Access and Feeds

Security: Apple’s Highly-Secure ‘Walled Garden’ is a Gift to Elite Hackers

By Dick Weisinger

The Apple iPhone has a reputation as being a super-secure device. It’s locked down to the point where hackers have a very hard time trying to break in. But there is a flip side to having this level of security. Once hackers do manage to break into a phone, Apple’s security defenses actually are there to protect the hacker from being found out.

Bill Marczak, a senior researcher at the cybersecurity watchdog Citizen Lab, told MIT Technology Review that “it’s a double-edged sword. You’re going to keep out a lot of the riffraff by making it harder to break iPhones. But the 1% of top hackers are going to find a way in and, once they’re inside, the impenetrable fortress of the iPhone protects them.”

Marczak said that “the best hackers have their own millions to buy or develop zero-click exploits that let them take over iPhones invisibly.
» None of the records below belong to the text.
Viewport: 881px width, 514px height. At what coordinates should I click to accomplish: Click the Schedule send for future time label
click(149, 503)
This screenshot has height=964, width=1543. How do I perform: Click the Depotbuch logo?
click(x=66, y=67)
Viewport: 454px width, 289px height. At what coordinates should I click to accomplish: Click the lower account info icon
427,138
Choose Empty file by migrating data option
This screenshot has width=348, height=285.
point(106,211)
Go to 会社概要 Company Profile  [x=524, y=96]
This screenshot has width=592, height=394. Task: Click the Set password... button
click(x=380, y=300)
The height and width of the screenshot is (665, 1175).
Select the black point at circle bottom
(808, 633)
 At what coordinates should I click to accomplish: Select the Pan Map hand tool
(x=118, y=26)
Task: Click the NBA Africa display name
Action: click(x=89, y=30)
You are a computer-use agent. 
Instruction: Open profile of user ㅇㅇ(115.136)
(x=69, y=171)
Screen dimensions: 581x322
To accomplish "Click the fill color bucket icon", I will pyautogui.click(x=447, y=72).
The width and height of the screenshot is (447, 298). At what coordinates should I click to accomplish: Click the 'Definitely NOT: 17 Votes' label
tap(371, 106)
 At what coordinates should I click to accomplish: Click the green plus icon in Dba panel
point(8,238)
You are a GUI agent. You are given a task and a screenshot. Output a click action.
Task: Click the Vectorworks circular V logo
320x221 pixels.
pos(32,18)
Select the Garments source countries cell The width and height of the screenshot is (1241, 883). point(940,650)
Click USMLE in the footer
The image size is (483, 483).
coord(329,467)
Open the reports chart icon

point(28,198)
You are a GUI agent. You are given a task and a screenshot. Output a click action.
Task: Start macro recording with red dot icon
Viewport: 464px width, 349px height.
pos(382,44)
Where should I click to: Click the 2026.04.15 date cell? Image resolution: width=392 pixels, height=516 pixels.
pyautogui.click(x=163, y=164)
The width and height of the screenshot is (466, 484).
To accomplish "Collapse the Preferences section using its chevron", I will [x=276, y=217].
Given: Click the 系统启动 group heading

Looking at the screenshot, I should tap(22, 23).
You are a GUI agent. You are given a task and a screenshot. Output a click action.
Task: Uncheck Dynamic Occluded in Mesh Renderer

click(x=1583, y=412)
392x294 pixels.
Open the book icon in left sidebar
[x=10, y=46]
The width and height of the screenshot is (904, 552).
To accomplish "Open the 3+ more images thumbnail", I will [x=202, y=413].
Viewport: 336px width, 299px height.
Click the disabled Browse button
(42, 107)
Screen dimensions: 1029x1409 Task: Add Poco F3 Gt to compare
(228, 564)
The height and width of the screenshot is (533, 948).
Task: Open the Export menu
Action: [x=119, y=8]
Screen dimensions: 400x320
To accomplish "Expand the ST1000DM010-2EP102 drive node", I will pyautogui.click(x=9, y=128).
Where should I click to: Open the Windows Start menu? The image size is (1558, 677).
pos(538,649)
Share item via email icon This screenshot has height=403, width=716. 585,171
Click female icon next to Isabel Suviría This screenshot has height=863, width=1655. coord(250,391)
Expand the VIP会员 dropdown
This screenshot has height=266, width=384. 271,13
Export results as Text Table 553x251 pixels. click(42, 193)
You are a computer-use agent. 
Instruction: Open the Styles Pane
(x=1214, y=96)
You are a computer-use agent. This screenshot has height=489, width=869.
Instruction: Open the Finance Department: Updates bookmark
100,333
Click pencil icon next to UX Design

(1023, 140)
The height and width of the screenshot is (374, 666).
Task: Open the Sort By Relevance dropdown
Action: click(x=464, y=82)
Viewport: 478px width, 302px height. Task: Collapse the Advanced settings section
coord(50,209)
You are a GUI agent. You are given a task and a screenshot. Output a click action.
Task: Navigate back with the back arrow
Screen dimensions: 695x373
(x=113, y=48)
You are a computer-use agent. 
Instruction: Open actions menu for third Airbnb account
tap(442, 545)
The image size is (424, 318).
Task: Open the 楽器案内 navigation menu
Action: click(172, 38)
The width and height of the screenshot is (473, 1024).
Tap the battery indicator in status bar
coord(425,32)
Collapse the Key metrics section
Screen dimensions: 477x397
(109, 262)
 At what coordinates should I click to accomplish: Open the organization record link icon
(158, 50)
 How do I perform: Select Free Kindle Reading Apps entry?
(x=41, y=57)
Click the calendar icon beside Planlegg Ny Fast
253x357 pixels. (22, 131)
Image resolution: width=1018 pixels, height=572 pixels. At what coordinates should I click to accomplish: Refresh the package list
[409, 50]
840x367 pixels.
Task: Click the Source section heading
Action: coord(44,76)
These allow attackers to burrow into the restricted parts of the phone without ever giving the target any indication of having been compromised. And once they’re that deep inside, the security becomes a barrier that keeps investigators from spotting or understanding nefarious behavior.”

It may be counterintuitive, but as Apple increasingly has made their devices more secure, that same high level of security also makes it much more difficult for good guys to track or audit any irregularities or intruder activities on the device.